▶ WHAT YOU NEED TO DO:
Set each record down exactly, excluding all images.

__________________________________________________

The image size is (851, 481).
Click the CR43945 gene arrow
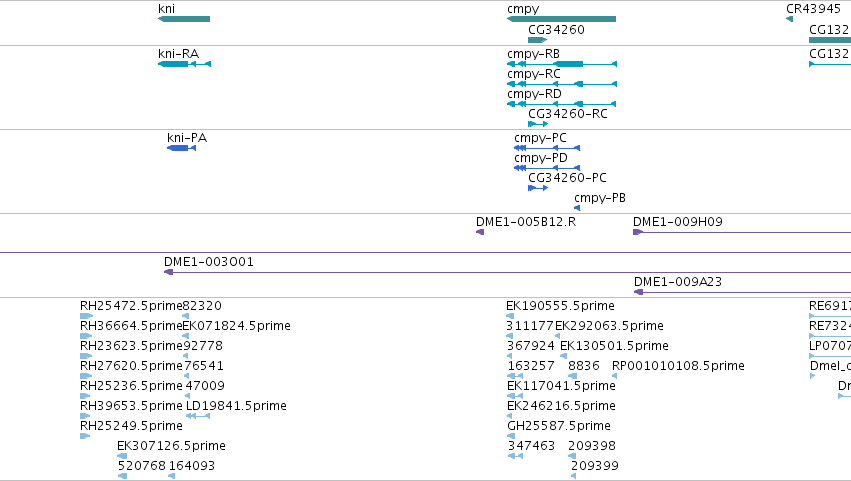point(789,19)
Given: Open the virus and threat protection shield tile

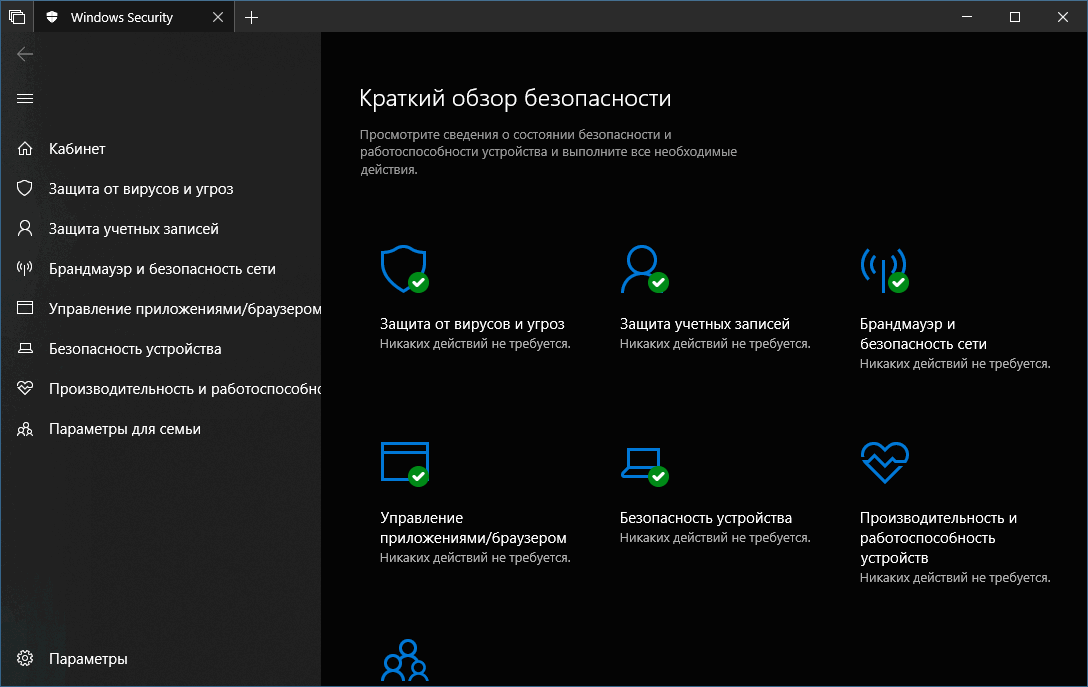Looking at the screenshot, I should pos(404,268).
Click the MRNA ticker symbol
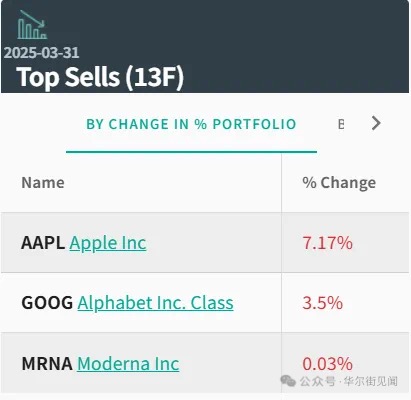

__________________________________________________

▶ SOLUTION TO THE EXERCISE:
The image size is (851, 481).
Click the CR43945 gene arrow
point(789,19)
Given: Open the virus and threat protection shield tile

Looking at the screenshot, I should pos(404,268).
Click the MRNA ticker symbol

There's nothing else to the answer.